Are there any insights that lead to negative growth? Justify with specific reason.

* Yes, these insights can inform operational strategies for bike availability, optimizing rentals during peak demand times.

* High rainfall correlates with lower bike rentals, indicating potential negative growth during rainy seasons, suggesting a need for alternative promotional strategies or services during adverse weather conditions.

#### Chart - 3: Bar Plot to see the hours wise data distribution.

In [None]:
# Chart - 3: Bar Plot
sns.set_style("whitegrid")
plt.figure(figsize=(18, 14))
for i, col in enumerate(df_numerical):
    ax = plt.subplot(4, 3, i + 1)
    sns.barplot(data=df, x='Hour', y=col, ax=ax, palette='Set2')
    ax.set_xticklabels(ax.get_xticklabels(), rotation=45, ha="right")
    ax.set_title(f'Hour vs {col}', fontsize=12)
    ax.set_xlabel('Hour', fontsize=10)
    ax.set_ylabel(col, fontsize=10)
plt.tight_layout()
plt.subplots_adjust(top=0.92)
plt.suptitle('Hourly Data Distribution of Continuous Variables', fontsize=18, y=0.98)
plt.show()

##### 1. Why did you pick the specific chart?

The bar chart was chosen to visualize hourly data distribution across multiple continuous variables, making it easy to compare trends over time.

##### 2. What is/are the insight(s) found from the chart?

The chart highlights peaks and patterns during specific hours, showing how it affects Rented Bike count, temperature, wind speed, and humidity.

##### 3. Will the gained insights help creating a positive business impact?
Are there any insights that lead to negative growth? Justify with specific reason.

These insights can optimize bike availability by predicting demand, reducing wait times, and improving customer satisfaction.

#### Chart - 4: Histogram Plot to check data distribution of each continuous variable

In [None]:
# Chart - 4: Histogram Plot
sns.set_style("whitegrid")
plt.figure(figsize=(12, 12))
for i, col in enumerate(df.select_dtypes(include=['float64','int64']).columns):
    ax = plt.subplot(5,2, i+1)
    sns.histplot(data=df, x=col, ax=ax,palette='Set2',kde=True)
    ax.set_xticklabels(ax.get_xticklabels(),fontsize=10, ha="right")
    ax.set_yticklabels(ax.get_yticklabels(),fontsize=10, ha="right")
    ax.set_xlabel(col, fontsize=10)
    ax.set_ylabel('Count', fontsize=10)
plt.suptitle('Data distribution of continuous variables', fontsize=18, y=0.98)
plt.tight_layout()

##### 1. Why did you pick the specific chart?

The chart shows the distribution of key continuous variables, allowing for quick identification of trends, patterns, and outliers.

##### 2. What is/are the insight(s) found from the chart?

* Bike rentals peak at specific hours and temperatures.
* Wind speed and visibility affect rentals.
* Significant outliers exist in rainfall, snowfall, and visibility.

##### 3. Will the gained insights help creating a positive business impact?
Are there any insights that lead to negative growth? Justify with specific reason.

Insights on peak hours and weather conditions can improve demand forecasting and resource allocation.

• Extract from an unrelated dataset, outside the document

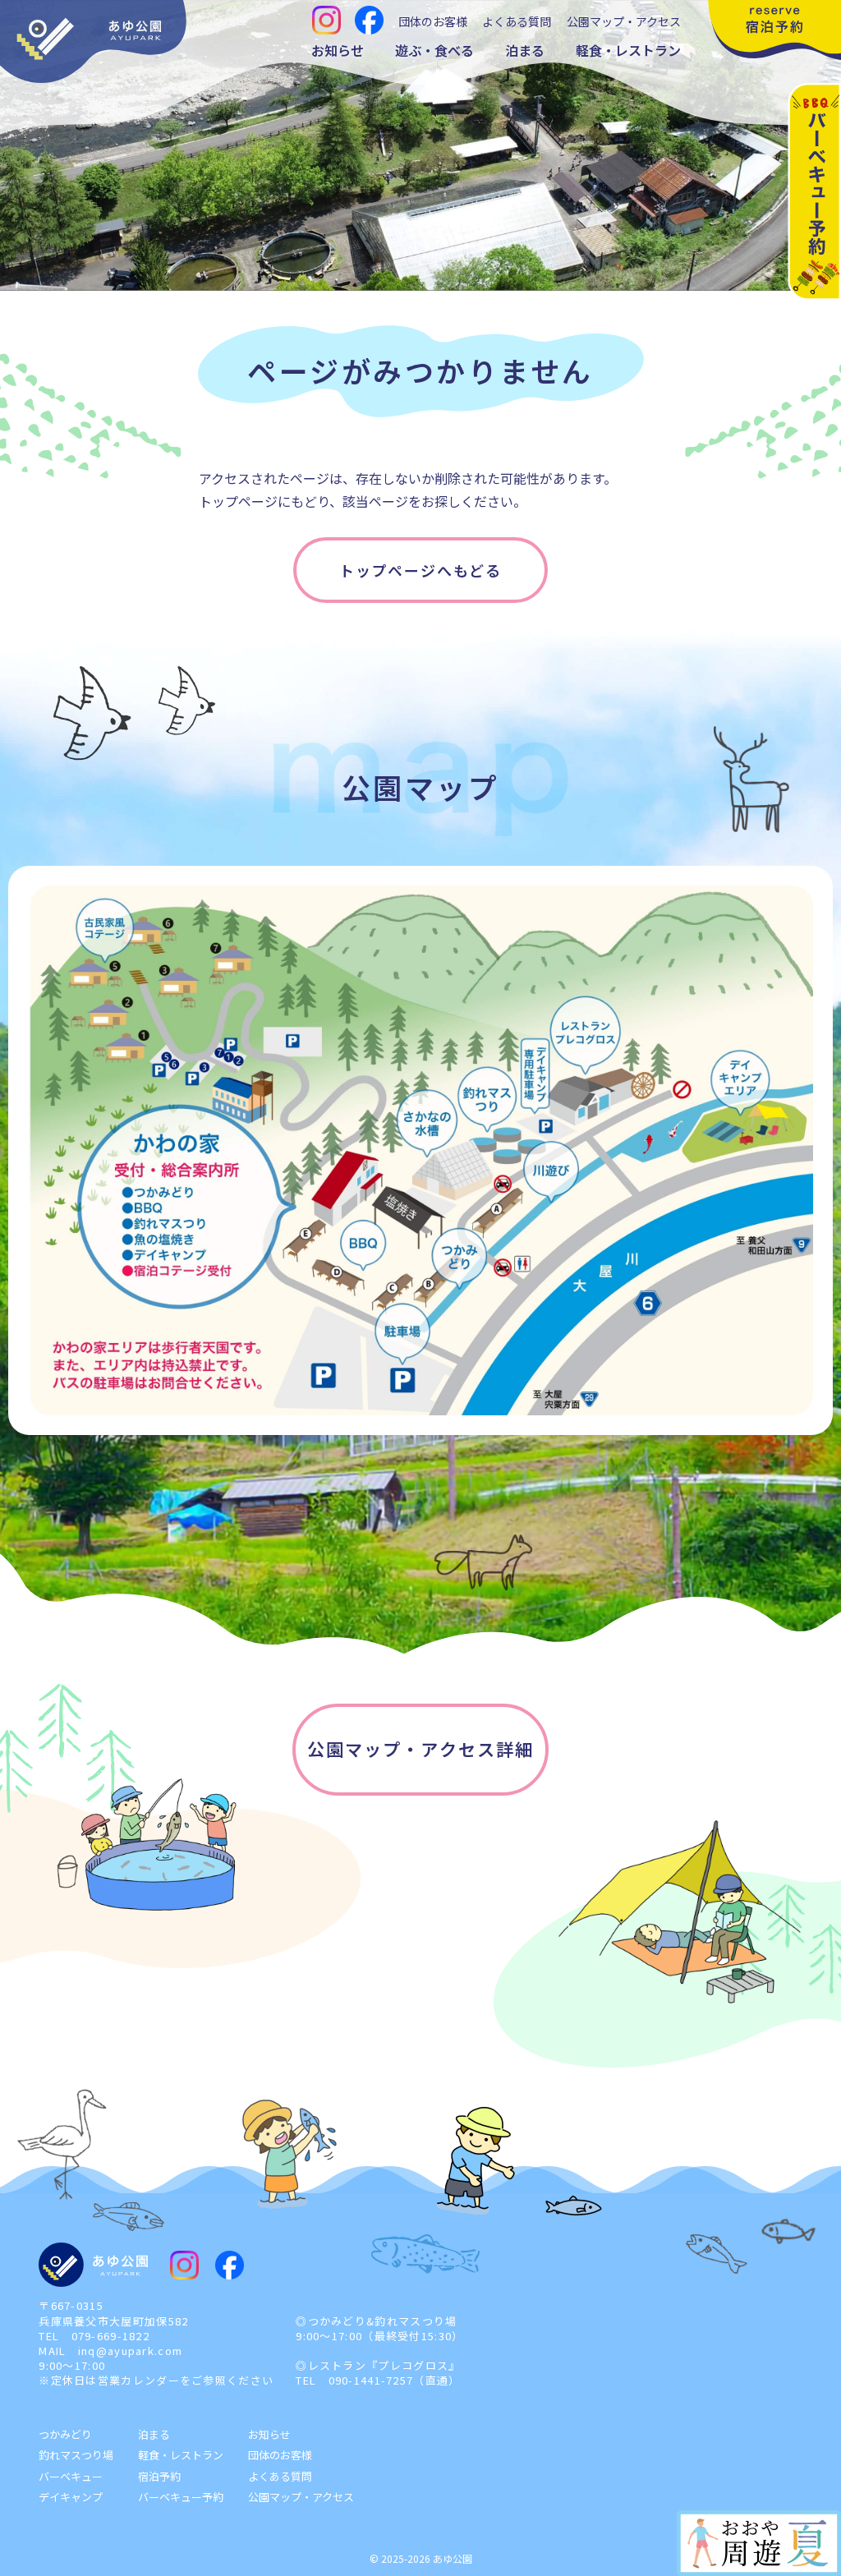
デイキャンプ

Outliers, especially in rainfall and snowfall, may indicate unpredictable conditions affecting rental demand, leading to potential misallocation of resources.

#### Chart - 5: Box Plot to find outliers present

In [None]:
# Chart - 5 Box Plot
sns.set_style("whitegrid")
plt.figure(figsize=(12, 12))
for i, col in enumerate(df.select_dtypes(include=['float64','int64']).columns):
    ax = plt.subplot(5,2, i+1)
    sns.boxplot(data=df, x=col, ax=ax,palette='Set2')
    ax.set_xticklabels(ax.get_xticklabels(),fontsize=10, ha="right")
    ax.set_yticklabels(ax.get_yticklabels(),fontsize=10, ha="right")
    ax.set_xlabel(col, fontsize=10)
plt.suptitle('Box Plot of continuous variables')
plt.tight_layout()

##### 1. Why did you pick the specific chart?

Box plots are useful for visualizing the distribution of continuous variables and detecting outliers.

##### 2. What is/are the insight(s) found from the chart?

Several variables, like "Rented_Bike_Count," "Wind_speed," "Solar_Radiation," "Rainfall," and "Snowfall," show significant outliers.

##### 3. Will the gained insights help creating a positive business impact?
Are there any insights that lead to negative growth? Justify with specific reason.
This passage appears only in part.